Angiographic Changes in Internal Mammary Artery and Saphenous Vein Grafts, Two Weeks, One Year and Five Years after Coronary Bypass Surgery

Abstract
Coronary angiography was performed two weeks after coronary bypass surgery on 112/121 consecutive operative survivors (93%), on 97/119 one-year survivors (82%) and on 79/108 five-year survivors (73%). Occlusions of the grafts were uncommon after the first year. The cumulative five-year patency, calculated with the actuarial method, was 89% for internal mammary artery (IMA) grafts and 77% for aortocoronary saphenous vein (SV) grafts. Almost 70% of the SV grafts exhibited a 15–50% reduced diameter after one year and 10% showed progressive narrowing at five years.
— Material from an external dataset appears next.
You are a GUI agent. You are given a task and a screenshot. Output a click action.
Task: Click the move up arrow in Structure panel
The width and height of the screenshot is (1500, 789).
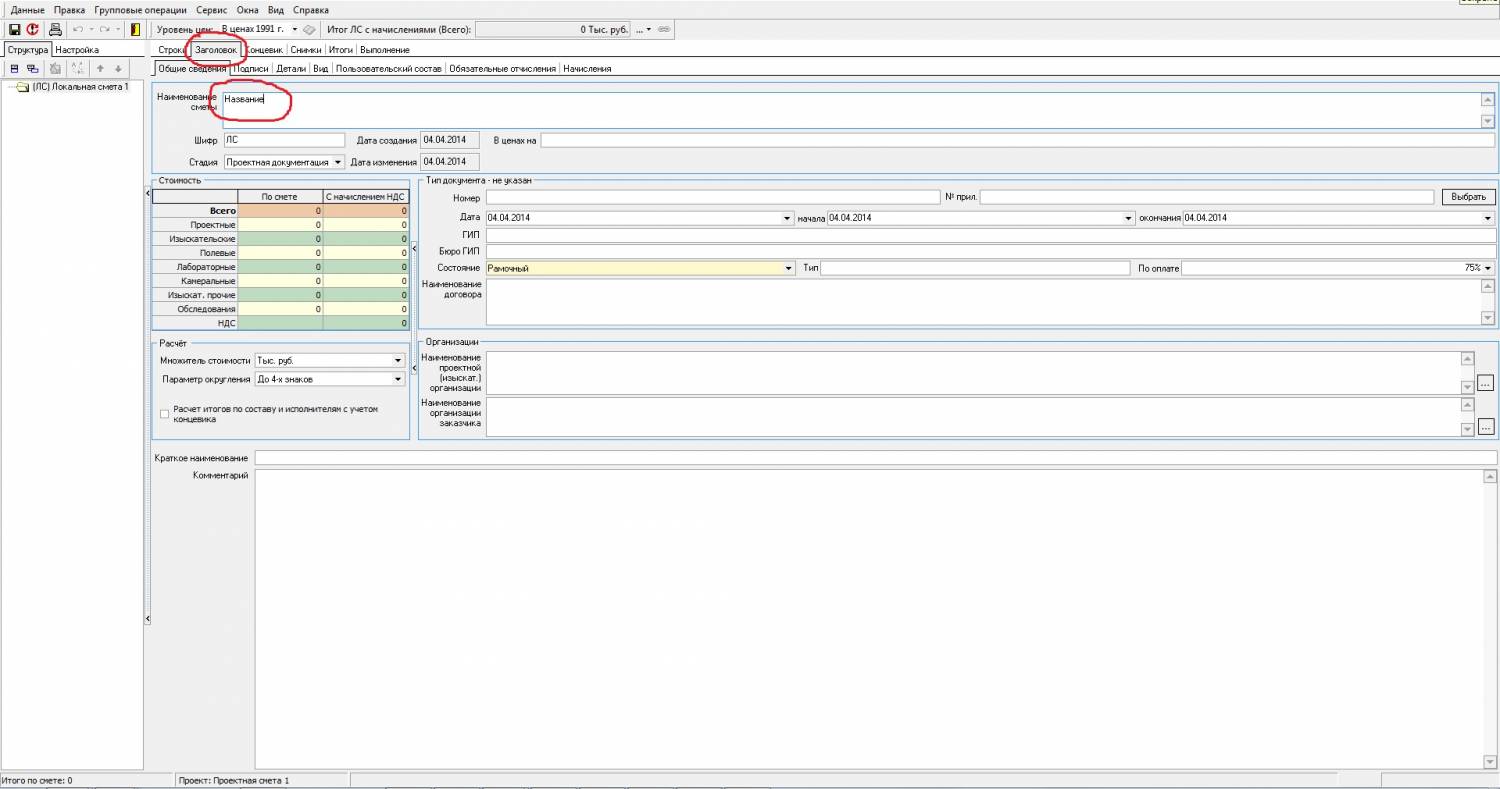100,68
Diffuse luminal narrowing did not predict graft failure. The incidence of localized narrowings present two weeks after surgery was, however, significantly higher among SV grafts, which occluded within one year, than among those patent after five years. In 5% of the IMA grafts the diameter was reduced 15–80% after five years. This was related either to obstruction at the anastomotic site or to low-grade proximal coronary stenosis. No less than 12% of the IMA grafts increased 20–50% in diameter as an adaptation to good distal runoff.